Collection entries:
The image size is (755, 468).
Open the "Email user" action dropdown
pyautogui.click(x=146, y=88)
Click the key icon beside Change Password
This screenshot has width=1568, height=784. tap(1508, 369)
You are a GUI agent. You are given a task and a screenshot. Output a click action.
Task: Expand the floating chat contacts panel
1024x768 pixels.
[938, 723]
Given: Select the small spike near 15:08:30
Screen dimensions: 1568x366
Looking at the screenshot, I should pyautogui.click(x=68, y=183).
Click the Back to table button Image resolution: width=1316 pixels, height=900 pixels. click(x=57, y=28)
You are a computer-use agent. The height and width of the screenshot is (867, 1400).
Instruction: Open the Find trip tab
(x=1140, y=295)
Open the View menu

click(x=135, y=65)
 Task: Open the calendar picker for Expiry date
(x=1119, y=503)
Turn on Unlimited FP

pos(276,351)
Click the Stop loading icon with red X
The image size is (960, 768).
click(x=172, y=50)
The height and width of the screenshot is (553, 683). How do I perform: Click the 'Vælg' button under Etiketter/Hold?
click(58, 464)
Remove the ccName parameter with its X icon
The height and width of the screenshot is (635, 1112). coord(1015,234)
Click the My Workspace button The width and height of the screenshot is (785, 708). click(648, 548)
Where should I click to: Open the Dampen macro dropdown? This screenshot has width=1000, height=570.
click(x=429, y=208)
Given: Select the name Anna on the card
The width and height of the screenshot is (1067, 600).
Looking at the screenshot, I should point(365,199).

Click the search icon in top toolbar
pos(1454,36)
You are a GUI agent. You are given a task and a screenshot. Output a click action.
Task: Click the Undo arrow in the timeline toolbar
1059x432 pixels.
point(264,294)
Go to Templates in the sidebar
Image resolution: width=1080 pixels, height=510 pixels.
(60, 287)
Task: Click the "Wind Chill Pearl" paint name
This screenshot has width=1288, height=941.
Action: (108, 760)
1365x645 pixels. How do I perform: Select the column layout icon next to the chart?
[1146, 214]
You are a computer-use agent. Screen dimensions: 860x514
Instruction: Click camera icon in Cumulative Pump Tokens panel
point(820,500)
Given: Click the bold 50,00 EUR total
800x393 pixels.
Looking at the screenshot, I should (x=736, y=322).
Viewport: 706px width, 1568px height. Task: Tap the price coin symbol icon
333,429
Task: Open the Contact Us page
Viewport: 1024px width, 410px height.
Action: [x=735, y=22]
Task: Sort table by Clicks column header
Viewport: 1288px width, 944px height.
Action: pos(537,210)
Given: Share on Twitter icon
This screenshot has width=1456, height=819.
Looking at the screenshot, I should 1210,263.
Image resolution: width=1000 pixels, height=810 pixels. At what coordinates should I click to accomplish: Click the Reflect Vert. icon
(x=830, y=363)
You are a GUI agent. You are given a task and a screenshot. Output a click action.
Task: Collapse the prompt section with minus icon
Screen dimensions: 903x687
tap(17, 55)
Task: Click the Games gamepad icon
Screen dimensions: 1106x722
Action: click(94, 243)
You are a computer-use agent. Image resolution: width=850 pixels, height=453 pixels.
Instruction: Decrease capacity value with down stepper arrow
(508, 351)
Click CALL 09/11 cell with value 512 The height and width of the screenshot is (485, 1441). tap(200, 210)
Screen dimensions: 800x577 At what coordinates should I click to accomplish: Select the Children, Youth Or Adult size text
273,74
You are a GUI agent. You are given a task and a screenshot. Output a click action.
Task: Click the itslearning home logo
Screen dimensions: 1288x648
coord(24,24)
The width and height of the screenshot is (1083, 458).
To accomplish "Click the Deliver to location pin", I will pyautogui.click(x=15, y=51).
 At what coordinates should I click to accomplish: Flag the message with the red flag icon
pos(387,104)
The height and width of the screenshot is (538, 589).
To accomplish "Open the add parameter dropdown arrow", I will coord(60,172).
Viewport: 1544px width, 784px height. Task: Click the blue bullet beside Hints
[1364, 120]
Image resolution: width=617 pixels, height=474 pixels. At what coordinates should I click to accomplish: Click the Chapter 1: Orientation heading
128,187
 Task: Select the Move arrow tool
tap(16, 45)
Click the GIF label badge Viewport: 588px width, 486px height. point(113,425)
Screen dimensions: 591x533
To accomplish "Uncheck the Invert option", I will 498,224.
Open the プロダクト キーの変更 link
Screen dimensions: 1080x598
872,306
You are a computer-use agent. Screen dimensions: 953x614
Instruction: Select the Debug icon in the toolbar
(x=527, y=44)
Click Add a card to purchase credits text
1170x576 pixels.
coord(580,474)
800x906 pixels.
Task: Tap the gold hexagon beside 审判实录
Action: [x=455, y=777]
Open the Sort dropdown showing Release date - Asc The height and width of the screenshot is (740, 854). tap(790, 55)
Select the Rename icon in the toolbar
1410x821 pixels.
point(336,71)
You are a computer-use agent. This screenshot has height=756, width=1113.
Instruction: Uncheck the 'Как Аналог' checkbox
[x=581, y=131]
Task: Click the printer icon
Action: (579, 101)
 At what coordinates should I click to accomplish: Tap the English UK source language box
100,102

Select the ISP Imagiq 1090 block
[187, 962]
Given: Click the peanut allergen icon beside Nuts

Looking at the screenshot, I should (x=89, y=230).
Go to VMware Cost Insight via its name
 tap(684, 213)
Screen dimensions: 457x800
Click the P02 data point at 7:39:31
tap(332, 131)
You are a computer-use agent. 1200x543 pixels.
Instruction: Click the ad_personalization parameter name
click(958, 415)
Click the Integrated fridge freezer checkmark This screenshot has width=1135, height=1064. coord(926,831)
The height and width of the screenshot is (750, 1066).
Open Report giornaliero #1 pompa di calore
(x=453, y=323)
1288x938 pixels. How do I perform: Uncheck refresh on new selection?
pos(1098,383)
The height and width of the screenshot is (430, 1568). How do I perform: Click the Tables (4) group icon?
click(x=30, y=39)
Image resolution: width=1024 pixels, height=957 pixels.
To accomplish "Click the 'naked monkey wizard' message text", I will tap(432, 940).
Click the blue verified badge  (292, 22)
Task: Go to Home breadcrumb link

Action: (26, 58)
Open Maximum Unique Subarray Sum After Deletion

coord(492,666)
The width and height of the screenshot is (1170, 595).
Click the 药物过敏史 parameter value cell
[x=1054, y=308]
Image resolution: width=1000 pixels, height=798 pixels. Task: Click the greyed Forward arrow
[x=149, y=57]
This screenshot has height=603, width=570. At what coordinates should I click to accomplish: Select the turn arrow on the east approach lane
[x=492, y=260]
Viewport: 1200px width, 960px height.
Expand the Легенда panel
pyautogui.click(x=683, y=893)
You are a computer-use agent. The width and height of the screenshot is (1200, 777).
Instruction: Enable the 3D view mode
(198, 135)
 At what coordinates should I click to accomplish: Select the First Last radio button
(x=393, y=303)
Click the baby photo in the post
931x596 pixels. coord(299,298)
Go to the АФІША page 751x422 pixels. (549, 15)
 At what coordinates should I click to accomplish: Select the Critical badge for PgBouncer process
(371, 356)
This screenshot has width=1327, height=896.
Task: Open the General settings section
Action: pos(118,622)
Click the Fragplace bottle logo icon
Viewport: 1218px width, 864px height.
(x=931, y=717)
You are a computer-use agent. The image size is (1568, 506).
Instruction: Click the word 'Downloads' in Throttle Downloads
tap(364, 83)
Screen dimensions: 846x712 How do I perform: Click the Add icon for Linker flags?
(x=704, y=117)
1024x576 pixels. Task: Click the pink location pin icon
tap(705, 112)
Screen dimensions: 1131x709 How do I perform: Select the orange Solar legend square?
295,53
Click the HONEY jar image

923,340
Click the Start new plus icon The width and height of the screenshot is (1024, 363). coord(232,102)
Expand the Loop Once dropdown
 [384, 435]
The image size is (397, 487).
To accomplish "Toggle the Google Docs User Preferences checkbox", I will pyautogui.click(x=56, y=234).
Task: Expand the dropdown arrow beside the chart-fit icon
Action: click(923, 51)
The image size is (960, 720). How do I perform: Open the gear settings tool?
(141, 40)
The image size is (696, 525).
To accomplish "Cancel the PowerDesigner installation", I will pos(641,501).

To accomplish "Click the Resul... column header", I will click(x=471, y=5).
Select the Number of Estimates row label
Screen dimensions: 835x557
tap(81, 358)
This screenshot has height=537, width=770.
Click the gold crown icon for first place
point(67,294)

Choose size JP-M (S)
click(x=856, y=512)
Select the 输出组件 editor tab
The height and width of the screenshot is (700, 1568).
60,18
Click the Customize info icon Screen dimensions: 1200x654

# [Required work]
Work through the data and report how many of its lines hold the word "page", giving only the figure.

# [Answer to the exercise]
2